Exercise — Copy out the comment thread about the book below word for word, without changing anything.

Excerpted text —
--*--
I do like the look of this book, though - particularly its attractive spine! GGB spines are not always attractive.

Date: 2007-09-11 10:58 am (UTC)
From: [identity profile] alliekiwi.livejournal.com
Yes, they do seem to not really fulfill their potential! I'd not really put that together before.

Isn't there mention about a cousin of Patrick's somewhere in one fo the books, off to Northern Ireland in the army? Maybe Ginty goes off to Ireland to work in the stables and then ends up meeting and The Cousin (or something stereotypical like that), nicely leaving Patrick unencumbered for Nicola.



Date: 2007-09-11 03:11 pm (UTC)
From: (Anonymous)
When I read that, I assumed it was just another holiday job? Would they really let her leave school just for a random job like that - after all, it's not as if it's been her life's ambition to work with horses.
--*--
Given information —
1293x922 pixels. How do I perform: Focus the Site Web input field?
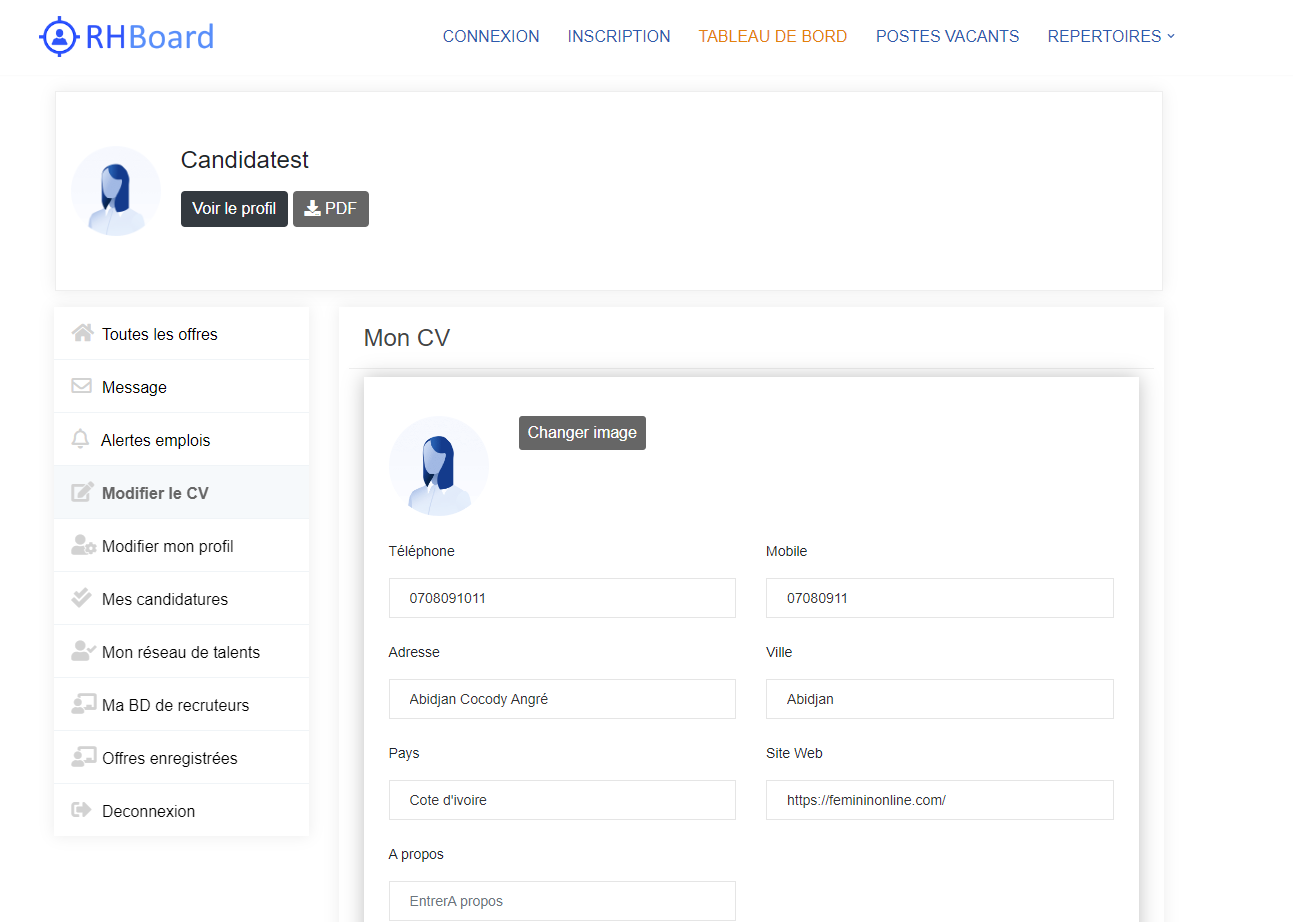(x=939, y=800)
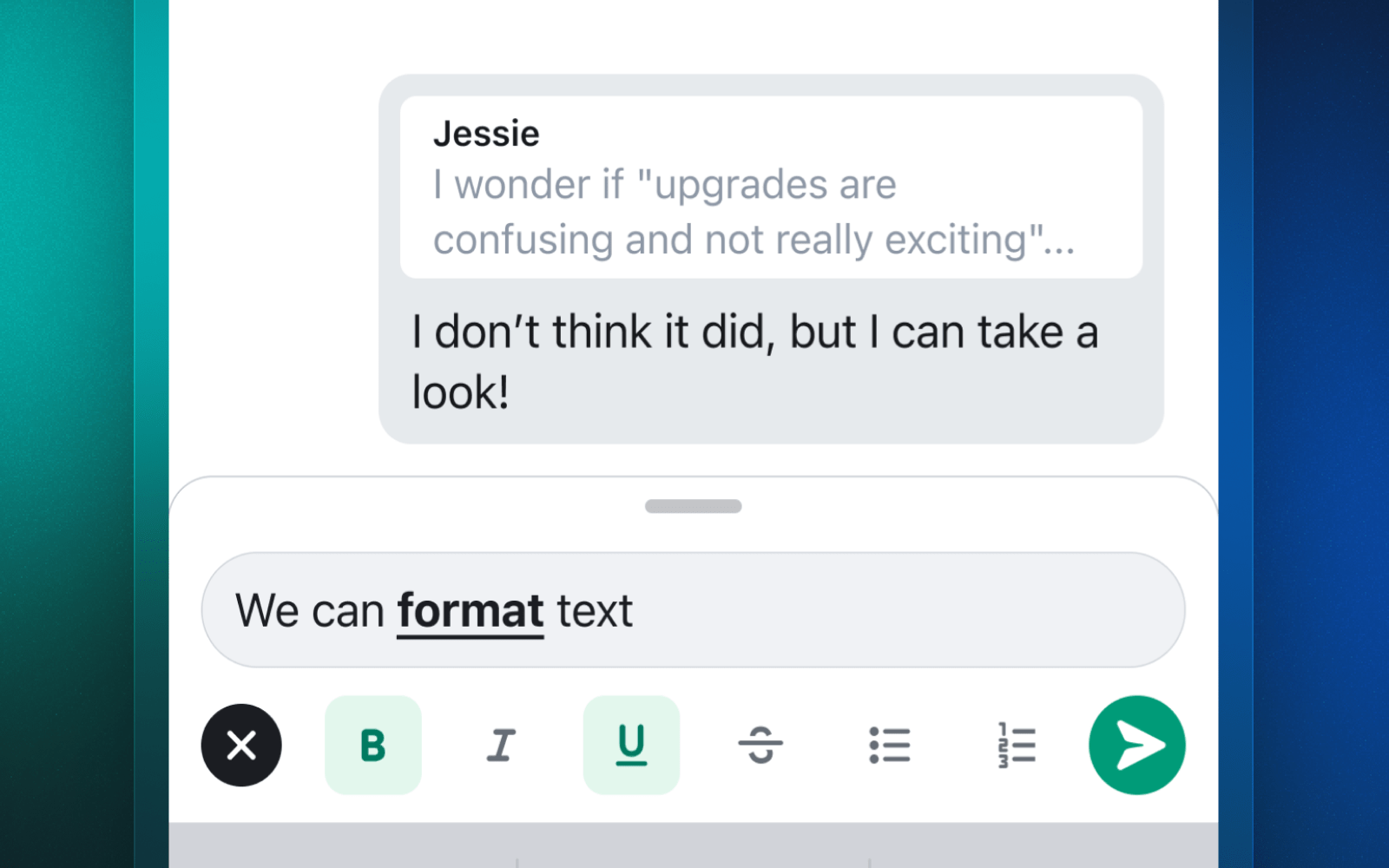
--*--
Solution for this exercise —
I do like the look of this book, though - particularly its attractive spine! GGB spines are not always attractive.

Date: 2007-09-11 10:58 am (UTC)
From: [identity profile] alliekiwi.livejournal.com
Yes, they do seem to not really fulfill their potential! I'd not really put that together before.

Isn't there mention about a cousin of Patrick's somewhere in one fo the books, off to Northern Ireland in the army? Maybe Ginty goes off to Ireland to work in the stables and then ends up meeting and The Cousin (or something stereotypical like that), nicely leaving Patrick unencumbered for Nicola.



Date: 2007-09-11 03:11 pm (UTC)
From: (Anonymous)
When I read that, I assumed it was just another holiday job? Would they really let her leave school just for a random job like that - after all, it's not as if it's been her life's ambition to work with horses.